◆ Problem description: Extract every line of the records that contains the string "icon". Matching is case-sensitive.

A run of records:

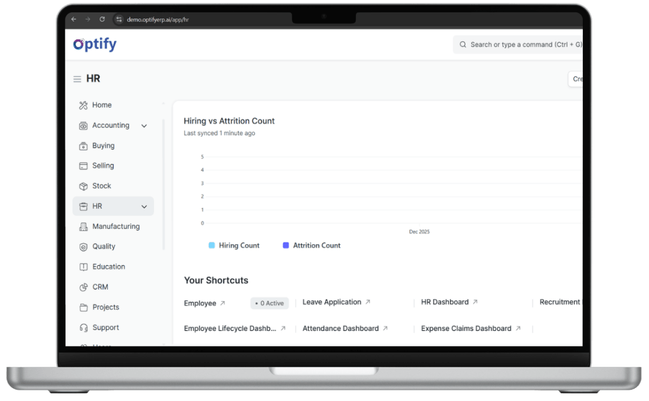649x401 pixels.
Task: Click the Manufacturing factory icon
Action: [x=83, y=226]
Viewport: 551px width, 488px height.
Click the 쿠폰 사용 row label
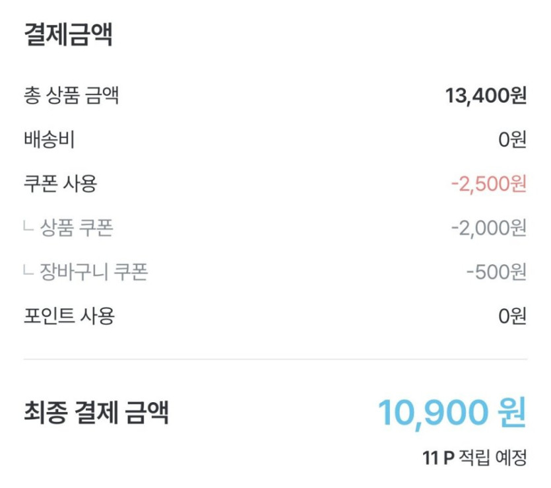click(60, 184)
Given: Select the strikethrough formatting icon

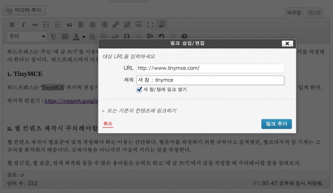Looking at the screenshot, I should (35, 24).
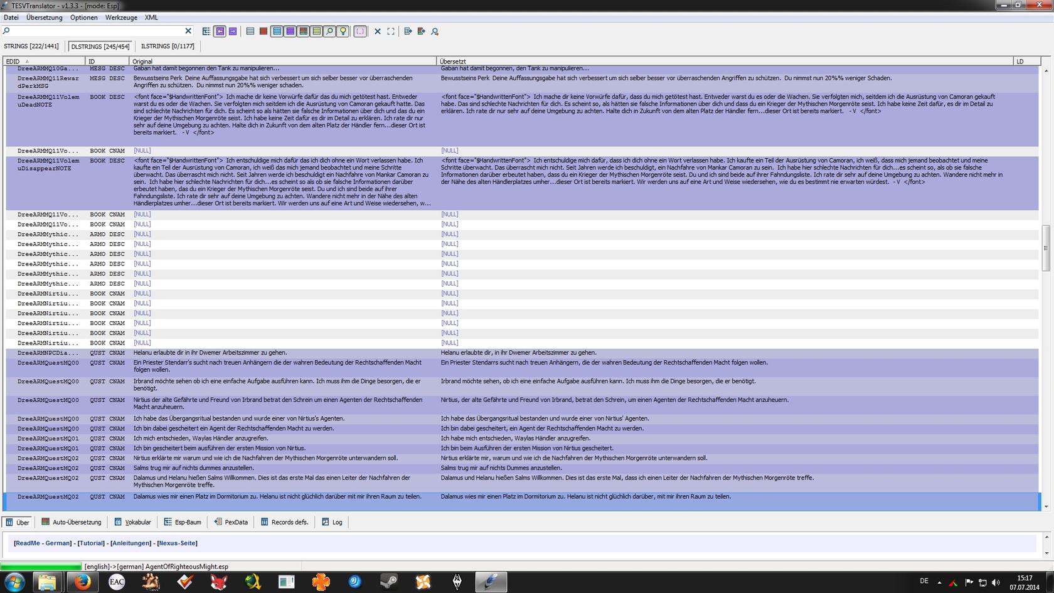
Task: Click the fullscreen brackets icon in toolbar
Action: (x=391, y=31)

◆ Expected answer:
Task: Click the Manufacturing factory icon
Given: Select the strikethrough formatting icon
Task: Click the fullscreen brackets icon in toolbar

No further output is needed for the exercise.